Os olheiros também são parte fundamental nesta corrida por jogadores dentro do Baby Fútbol. Eles permanecem em contato constante com treinadores e dirigentes atrás de algum novo fenômeno que demonstre desde cedo o potencial para atingir o topo. E nesta relação, também é natural que o caminho inverso seja feito, como relata Sintas.
“As equipes profissionais nos procuram em busca de jogadores, mas há também ocasiões em que os clubes de Baby Fútbol levam as crianças a elas. Muitas vezes sugerimos que as crianças vão a clubes maiores, e enquanto atuam conosco, treinam também lá. Com isso, vão aprimorando o seu desenvolvimento em determinadas agremiações que sabemos que tomam todos os cuidados com elas”

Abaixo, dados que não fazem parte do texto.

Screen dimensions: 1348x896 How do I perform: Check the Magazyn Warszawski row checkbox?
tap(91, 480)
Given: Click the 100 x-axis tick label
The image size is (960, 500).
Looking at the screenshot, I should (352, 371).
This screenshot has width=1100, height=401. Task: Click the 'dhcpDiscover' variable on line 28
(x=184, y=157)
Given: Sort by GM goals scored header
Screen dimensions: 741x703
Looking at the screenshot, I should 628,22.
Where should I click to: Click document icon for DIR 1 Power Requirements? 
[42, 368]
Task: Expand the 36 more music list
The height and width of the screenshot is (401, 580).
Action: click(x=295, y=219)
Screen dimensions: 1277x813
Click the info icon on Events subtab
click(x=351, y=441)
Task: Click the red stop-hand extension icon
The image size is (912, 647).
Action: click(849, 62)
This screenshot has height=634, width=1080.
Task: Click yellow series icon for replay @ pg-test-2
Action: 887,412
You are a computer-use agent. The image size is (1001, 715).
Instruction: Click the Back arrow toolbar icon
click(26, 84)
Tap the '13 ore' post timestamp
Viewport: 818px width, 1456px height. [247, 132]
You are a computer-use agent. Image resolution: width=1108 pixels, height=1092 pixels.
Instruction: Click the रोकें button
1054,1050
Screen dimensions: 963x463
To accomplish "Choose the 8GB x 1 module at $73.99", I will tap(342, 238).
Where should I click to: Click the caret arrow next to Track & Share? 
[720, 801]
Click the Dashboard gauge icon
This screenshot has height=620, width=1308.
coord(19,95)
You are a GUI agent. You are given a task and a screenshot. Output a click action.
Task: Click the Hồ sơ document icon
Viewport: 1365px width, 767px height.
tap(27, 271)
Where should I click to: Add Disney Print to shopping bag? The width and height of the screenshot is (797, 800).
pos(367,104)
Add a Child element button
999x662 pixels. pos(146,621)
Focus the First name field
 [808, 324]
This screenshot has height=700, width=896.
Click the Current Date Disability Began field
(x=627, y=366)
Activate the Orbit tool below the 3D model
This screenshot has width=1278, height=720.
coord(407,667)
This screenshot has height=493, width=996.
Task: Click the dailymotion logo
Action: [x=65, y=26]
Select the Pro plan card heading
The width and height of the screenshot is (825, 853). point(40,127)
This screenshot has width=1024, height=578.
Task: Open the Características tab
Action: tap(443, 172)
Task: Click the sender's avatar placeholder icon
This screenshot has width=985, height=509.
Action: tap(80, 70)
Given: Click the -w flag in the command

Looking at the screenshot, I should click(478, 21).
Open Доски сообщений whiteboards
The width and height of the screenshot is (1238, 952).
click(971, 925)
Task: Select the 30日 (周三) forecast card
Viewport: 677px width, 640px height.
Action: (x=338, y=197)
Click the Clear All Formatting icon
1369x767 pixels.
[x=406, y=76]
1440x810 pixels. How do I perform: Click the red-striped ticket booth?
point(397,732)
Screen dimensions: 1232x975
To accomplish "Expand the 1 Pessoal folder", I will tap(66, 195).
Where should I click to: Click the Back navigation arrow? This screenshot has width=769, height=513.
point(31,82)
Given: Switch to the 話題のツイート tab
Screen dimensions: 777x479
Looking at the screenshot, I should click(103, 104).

Na esteira desta máquina, quase a totalidade dos jogadores uruguaios chegaram ao profissionalismo nas últimas décadas, desde o reserva do Central Español na 2ª divisão até o ídolo nacional Luís Suárez. O Baby Fútbol é o denominador comum a todos eles. A organização, a mobilização e a paixão com que lidam com o futebol são exemplares. E enquanto houver um grupo de crianças dispostas a batalhar todo final de semana por uma bola, o Uruguai seguirá produzindo talentos independentemente da quantidade de pessoas que há em seu território. Se a vida sempre encontra um caminho, o futebol nas terras celestes também.